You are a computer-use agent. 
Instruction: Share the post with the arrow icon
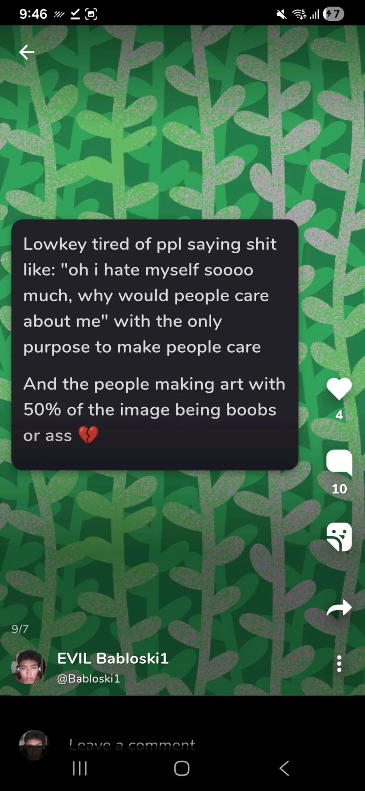pos(339,608)
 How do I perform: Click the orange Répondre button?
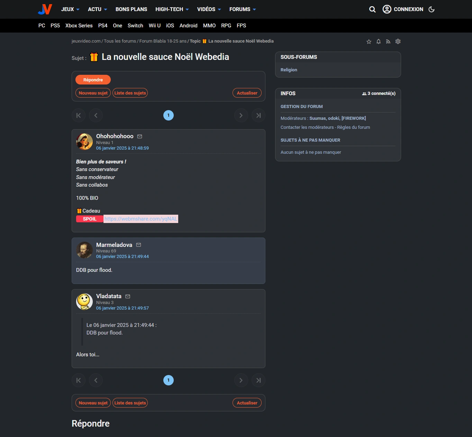click(x=93, y=80)
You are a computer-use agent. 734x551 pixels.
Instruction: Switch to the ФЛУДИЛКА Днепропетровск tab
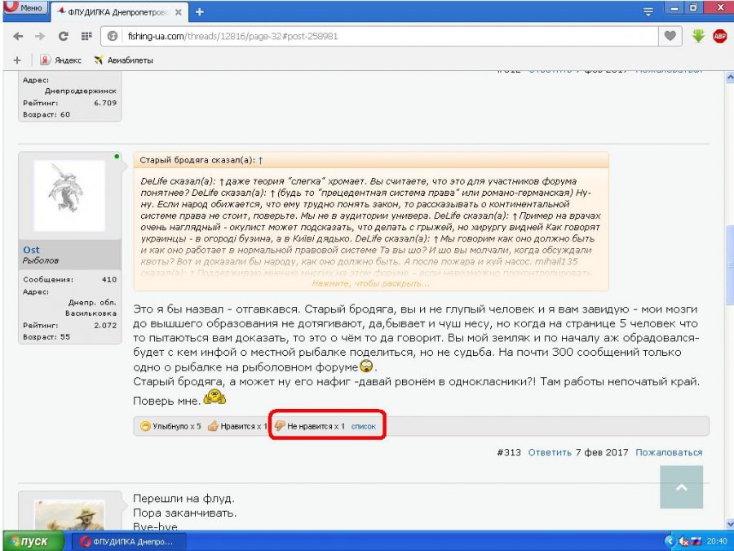pyautogui.click(x=118, y=12)
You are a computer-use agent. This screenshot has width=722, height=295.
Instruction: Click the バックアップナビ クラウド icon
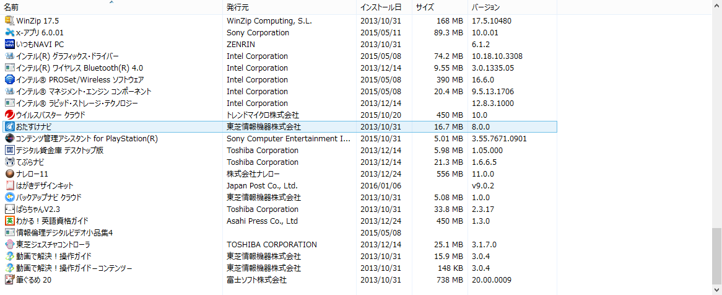point(9,197)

Requirement
Could you output all of the entries above exactly? Leave the pictures out.

Response
You are a computer-use agent. 
Instruction: Share the post with the arrow icon
pos(339,608)
 How do I perform: Click the orange Répondre button?
click(x=93, y=80)
You are a computer-use agent. 734x551 pixels.
Instruction: Switch to the ФЛУДИЛКА Днепропетровск tab
pyautogui.click(x=118, y=12)
You are a computer-use agent. This screenshot has width=722, height=295.
Instruction: Click the バックアップナビ クラウド icon
point(9,197)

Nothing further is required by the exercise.